Data Distribution: First, the term distributed database is very correlated with NoSQL, because most of them either use partitioning or replication. So, in a certain way, most NoSQL databases are distributed. This is known as data distribution. Some RDBMS also have it, but when talking in Big Data (volume, variety, velocity), the relational databases are not very adequate, not only in terms of read speeds (because of its related nature and all the joins), but also in terms of scalability and fault-tolerance. A cluster of NoSQL databases for example have no single point of failure, so there is no master node, if one of the machines fail, the cluster is intelligent enough to allocate other machine until the problem is resolved, automatically.


Scalability: In a simple manner, it's the ability of a certain system to accommodate the growth of a certain request (such as storage and processing). Most of NoSQL databases are storage scalable by nature, because they are partition, replication and fault tolerant, with minimal human interaction. In most of NoSQL databases, besides the data distribution to achieve dirty read scalability (for example, divide the requests by multiple nodes in the cluster), you have a very important type of distribution, processing parallelism. This means the processing of a query can be distributed by multiple nodes, and merged at the end.

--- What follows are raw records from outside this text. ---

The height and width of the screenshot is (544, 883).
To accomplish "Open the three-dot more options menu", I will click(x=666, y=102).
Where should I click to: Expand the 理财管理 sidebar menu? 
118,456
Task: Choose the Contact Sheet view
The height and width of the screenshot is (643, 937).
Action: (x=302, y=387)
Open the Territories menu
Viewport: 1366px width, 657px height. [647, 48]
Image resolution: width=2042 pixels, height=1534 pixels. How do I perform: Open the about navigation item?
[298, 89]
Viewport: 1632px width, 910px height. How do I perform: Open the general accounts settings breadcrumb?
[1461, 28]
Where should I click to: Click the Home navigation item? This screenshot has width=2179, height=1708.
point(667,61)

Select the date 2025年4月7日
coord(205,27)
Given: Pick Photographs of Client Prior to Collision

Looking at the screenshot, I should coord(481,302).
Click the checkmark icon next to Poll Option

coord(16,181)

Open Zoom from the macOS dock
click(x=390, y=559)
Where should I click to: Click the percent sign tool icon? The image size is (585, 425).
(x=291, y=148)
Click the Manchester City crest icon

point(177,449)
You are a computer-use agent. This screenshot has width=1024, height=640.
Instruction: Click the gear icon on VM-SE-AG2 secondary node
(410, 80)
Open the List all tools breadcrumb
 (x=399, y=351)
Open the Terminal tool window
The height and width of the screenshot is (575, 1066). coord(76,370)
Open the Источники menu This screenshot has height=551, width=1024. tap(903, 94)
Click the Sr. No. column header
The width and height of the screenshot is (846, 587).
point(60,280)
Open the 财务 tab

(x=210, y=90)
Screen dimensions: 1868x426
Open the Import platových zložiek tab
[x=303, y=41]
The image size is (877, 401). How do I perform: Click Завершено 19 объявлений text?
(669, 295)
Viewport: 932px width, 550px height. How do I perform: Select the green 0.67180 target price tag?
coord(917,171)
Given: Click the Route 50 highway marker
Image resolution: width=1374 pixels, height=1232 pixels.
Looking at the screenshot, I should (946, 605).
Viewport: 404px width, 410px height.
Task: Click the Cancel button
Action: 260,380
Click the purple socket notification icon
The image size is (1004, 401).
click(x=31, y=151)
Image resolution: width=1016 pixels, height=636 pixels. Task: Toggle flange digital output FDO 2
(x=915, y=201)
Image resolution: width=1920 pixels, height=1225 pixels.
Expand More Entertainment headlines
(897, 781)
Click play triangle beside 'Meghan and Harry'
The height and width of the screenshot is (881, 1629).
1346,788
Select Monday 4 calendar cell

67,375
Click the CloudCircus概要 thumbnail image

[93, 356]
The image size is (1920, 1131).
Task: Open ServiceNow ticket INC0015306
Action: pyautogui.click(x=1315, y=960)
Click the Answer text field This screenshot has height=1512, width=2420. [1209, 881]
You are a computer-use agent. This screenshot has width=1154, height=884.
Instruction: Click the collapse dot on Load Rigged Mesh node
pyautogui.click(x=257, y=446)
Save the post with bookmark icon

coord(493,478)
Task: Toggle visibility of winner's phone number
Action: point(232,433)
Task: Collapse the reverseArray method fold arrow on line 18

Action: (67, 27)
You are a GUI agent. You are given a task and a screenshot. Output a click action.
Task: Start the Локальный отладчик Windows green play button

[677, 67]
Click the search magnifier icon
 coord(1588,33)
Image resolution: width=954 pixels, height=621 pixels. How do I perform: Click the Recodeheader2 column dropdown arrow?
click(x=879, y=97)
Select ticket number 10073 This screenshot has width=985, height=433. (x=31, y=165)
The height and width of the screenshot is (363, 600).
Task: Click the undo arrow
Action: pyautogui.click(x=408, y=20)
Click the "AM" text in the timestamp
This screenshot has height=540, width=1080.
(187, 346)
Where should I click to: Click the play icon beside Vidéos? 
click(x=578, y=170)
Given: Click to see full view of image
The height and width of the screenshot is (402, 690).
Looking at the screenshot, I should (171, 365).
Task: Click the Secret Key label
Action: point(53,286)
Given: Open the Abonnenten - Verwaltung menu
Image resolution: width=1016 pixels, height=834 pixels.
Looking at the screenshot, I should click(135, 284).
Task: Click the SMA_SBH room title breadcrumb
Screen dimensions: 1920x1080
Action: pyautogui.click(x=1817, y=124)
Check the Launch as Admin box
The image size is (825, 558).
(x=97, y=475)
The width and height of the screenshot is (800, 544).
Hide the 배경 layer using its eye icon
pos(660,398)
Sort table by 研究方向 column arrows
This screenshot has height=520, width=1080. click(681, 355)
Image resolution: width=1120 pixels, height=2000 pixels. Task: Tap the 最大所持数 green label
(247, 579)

Different types of NoSQL databases: NoSQL isn't here to replace RDBMS, there is a place for each one of them. However there are certain applications where RDBMS are not adequate, due to its related nature that makes data read difficult and slow, also because of the infrastructure costs and licensing costs, and because it is hard to achieve distribution and scalability. NoSQL databases or Hadoop are designed to operate on a big cluster of commodity hardware, so it's more cost efficient. NoSQL’s model-less architecture is much more flexible than a relational one, meaning you can make changes to the structure without having to rethink the all model. That’s the main "selling point," because this makes the development of applications and analysis much more easy. There are four types of major NoSQL databases, which are commonly being utilized by the industry these days. These are:
(1) Document oriented Databases
(2) Column Family Databases
(3) Key-Value Databases
(4) Graph Databases.
DOMBA (Distributed Objects Management Based Articulation) is Cluster-Oriented NoSQL database. It has combined Graph and Document oriented Database features. DOMBA allows users to distill smaller units of related data without using complex structured query languages. DOMBA is human-oriented NoSQL, it will allow to write queries to distill both relationships in a graph structure. You can use DOMBA to manage Big Data, because your data will grow on everyday basis, and DOMBA is scalable and does provide eventual consistency to work with.
– DOMBA is schemaless NoSQL database. In reality, all objects have a certain identity and a relationship with another object.
– DOMBA allows to explore these relationship in human-oriented way.
– DOMBA has added ACID features within CAP theorem.
– Data Recharging is utilized in DOMBA.


NoSQL means NOT ONLY SQL. The emergence of NoSQL is to solve the data processing problems caused by Big Data. Organizations are much more willing to work with a multitude of DBMS that each meet a particular set of requirements. This requires more skilled people to development and maintain systems. For transaction data, you can still use an RDBMS. With all the variants of NoSQL, you just have to look at them in detail to see which might work for you.